** Extracted material **
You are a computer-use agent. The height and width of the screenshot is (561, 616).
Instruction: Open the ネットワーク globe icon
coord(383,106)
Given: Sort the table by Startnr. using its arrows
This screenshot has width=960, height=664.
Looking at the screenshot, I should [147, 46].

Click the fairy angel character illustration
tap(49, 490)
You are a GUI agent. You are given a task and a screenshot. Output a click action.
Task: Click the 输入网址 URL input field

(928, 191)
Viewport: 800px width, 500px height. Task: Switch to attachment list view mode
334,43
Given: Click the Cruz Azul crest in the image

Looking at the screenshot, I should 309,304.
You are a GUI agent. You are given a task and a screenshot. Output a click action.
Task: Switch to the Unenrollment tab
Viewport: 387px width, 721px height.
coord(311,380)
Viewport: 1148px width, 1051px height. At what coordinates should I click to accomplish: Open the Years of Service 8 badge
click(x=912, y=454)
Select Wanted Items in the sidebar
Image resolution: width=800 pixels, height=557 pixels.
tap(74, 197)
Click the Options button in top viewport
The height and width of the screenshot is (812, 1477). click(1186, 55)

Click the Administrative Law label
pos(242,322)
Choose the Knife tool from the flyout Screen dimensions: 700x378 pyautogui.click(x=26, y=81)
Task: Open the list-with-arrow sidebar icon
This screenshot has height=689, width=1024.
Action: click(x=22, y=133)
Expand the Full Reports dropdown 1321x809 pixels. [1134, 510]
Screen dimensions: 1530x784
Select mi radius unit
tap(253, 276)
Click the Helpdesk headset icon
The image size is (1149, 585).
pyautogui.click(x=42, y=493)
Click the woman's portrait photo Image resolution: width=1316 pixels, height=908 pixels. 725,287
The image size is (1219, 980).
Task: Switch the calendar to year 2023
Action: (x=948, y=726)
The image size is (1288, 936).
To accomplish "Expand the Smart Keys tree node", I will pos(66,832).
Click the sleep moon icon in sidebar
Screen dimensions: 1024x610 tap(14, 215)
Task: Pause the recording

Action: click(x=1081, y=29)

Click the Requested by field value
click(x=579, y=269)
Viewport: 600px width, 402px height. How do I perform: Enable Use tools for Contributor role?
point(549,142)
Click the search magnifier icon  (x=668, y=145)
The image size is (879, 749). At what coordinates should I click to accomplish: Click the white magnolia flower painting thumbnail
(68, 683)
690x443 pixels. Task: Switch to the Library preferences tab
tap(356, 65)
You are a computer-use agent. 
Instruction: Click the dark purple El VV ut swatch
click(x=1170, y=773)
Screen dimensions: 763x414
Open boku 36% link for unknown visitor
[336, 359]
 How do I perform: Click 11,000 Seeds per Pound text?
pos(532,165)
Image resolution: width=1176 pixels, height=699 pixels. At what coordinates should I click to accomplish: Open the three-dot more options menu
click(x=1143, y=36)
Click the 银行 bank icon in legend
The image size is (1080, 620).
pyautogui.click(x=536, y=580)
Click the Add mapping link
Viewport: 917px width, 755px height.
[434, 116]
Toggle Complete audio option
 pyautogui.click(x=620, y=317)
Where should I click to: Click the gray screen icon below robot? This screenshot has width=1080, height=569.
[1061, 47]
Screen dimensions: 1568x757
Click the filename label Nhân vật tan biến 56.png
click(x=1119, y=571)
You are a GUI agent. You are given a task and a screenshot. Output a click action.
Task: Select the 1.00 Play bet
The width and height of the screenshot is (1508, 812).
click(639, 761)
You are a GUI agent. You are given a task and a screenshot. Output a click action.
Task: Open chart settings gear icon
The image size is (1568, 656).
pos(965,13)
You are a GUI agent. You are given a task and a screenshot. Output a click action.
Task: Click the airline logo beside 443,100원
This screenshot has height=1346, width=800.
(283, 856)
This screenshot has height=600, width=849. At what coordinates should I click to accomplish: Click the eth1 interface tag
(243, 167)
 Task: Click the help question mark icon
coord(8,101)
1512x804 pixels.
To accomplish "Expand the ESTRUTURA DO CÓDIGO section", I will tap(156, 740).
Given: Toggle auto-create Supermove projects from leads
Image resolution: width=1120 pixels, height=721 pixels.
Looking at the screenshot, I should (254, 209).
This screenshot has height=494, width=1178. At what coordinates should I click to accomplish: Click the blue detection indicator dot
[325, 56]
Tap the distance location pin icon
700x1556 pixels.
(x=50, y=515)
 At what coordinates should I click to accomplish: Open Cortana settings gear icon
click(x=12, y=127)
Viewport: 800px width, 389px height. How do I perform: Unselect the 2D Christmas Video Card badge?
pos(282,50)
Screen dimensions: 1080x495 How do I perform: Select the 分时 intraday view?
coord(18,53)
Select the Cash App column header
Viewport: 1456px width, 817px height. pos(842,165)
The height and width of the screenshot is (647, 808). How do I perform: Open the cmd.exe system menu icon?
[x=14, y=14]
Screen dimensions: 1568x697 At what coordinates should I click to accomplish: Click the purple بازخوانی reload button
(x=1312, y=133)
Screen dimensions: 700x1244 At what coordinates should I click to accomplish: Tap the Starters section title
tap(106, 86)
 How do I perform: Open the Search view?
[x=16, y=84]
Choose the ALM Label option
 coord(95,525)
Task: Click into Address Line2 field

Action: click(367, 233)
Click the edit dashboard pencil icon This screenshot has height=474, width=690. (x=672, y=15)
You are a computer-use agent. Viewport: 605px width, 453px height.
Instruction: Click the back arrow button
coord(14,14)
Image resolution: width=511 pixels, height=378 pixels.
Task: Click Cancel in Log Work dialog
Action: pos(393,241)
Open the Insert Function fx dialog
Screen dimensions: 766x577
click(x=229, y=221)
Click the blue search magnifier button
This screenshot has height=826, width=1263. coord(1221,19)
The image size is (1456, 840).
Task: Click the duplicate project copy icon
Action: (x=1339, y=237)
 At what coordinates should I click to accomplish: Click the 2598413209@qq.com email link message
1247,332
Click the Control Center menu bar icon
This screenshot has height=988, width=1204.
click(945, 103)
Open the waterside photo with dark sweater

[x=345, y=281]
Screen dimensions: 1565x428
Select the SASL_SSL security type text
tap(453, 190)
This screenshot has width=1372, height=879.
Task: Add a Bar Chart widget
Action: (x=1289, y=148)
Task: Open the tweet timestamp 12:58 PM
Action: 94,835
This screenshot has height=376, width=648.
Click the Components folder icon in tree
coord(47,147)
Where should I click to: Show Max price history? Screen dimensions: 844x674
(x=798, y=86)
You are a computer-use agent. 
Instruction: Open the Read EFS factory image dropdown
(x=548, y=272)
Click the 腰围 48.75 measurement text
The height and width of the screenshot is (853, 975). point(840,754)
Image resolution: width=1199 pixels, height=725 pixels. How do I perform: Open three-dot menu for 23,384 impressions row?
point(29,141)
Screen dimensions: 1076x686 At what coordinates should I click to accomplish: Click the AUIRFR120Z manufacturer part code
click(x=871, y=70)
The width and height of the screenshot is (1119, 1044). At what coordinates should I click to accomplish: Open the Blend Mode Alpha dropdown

** The task **
Filter the records above, keeping each line that contains the word "computer".

** Task solution **
You are a computer-use agent. The height and width of the screenshot is (561, 616).
You are a computer-use agent. 
You are a computer-use agent. Viewport: 605px width, 453px height.
You are a computer-use agent. 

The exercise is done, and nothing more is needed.